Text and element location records
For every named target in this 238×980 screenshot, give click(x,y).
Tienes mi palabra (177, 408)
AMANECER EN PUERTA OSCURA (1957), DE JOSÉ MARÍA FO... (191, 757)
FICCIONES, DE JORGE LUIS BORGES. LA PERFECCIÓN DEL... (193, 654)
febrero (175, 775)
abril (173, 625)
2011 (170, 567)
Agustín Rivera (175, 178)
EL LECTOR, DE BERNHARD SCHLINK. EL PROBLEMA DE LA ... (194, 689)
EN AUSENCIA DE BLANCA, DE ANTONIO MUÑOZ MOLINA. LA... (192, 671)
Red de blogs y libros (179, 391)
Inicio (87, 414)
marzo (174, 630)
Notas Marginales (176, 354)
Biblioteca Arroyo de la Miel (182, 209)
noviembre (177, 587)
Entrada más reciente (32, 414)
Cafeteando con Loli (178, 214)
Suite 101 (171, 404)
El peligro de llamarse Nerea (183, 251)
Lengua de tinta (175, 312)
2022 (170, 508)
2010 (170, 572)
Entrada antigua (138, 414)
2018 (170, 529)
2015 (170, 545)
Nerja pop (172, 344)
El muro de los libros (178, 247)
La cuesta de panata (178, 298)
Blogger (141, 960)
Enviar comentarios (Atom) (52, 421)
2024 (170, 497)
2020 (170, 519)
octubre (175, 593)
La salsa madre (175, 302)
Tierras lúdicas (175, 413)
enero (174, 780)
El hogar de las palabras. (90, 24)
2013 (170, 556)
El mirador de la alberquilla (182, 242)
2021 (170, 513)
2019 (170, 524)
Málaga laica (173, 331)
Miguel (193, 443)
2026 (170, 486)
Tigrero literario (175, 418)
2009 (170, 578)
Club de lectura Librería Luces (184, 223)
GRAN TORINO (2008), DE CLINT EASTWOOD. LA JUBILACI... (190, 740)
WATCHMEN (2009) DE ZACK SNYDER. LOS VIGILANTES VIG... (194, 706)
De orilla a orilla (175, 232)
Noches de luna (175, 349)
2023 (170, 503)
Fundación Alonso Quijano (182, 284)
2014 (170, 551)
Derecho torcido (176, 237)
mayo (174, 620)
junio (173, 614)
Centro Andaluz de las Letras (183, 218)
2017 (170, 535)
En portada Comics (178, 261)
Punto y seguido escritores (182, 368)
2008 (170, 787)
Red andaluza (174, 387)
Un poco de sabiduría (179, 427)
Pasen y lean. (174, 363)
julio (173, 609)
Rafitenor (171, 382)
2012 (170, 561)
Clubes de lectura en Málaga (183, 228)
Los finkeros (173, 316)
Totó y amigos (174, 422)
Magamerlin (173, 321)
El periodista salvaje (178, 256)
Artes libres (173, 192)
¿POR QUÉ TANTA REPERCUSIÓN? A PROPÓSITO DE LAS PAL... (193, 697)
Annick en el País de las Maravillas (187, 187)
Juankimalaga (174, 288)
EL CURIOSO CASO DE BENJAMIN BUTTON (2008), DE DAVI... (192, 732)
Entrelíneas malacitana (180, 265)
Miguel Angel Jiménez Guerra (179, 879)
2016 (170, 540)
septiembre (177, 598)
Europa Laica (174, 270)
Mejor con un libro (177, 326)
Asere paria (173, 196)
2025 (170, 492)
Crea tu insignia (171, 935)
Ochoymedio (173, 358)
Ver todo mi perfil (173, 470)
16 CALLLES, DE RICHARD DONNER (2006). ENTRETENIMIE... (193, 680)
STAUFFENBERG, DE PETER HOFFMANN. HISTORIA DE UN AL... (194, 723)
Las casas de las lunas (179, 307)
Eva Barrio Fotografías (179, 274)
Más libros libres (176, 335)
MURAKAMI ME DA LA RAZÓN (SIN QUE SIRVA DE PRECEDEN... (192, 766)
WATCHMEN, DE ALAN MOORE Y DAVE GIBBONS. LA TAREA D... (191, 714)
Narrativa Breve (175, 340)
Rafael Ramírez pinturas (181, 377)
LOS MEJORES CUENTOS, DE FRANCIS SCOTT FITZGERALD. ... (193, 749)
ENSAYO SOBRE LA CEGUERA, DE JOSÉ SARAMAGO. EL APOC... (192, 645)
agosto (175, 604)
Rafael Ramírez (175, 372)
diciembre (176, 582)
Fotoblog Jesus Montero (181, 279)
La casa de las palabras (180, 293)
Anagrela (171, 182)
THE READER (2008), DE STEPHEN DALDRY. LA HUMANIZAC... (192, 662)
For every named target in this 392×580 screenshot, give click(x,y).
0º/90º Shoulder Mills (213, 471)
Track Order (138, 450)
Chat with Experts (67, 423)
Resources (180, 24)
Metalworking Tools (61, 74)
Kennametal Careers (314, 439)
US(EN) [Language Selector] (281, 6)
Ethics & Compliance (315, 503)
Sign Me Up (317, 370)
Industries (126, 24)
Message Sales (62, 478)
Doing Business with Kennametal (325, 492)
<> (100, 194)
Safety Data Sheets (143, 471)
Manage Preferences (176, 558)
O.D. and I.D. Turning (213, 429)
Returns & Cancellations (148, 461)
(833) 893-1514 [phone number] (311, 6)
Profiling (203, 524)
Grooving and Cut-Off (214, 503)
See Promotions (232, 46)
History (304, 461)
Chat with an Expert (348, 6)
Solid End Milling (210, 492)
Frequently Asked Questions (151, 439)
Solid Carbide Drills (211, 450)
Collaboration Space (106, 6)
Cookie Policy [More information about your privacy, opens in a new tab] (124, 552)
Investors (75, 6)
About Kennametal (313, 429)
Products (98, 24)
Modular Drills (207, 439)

Brief:
Rewrite each line of the material from the one containing "Derecho torcido (176, 237)" through the one containing "septiembre (177, 598)", both included, and shift every coordinate in the answers by adding 134 to it.

Answer to this task:
Derecho torcido (310, 371)
mayo (308, 754)
junio (307, 748)
Centro Andaluz de las Letras (317, 352)
2017 (304, 669)
En portada Comics (312, 395)
Punto y seguido escritores (316, 502)
2008 (304, 921)
Red andaluza (308, 521)
Un poco de sabiduría (313, 561)
Pasen y lean. (308, 497)
julio (307, 743)
Rafitenor (305, 516)
2012 (304, 695)
Clubes de lectura en Málaga (317, 362)
Los finkeros (307, 450)
Totó y amigos (308, 556)
Magamerlin (307, 455)
El periodista salvaje (312, 390)
Artes libres (307, 326)
¿POR QUÉ TANTA REPERCUSIÓN? A PROPÓSITO DE LAS PAL... (327, 831)
Annick en el País de las Maravillas (321, 321)
Juankimalaga (308, 422)
EL CURIOSO CASO DE BENJAMIN BUTTON (2008), DE DAVI... (326, 866)
Entrelíneas malacitana (314, 399)
Miguel Angel Jiménez Guerra (313, 1013)
2016 (304, 674)
septiembre (311, 732)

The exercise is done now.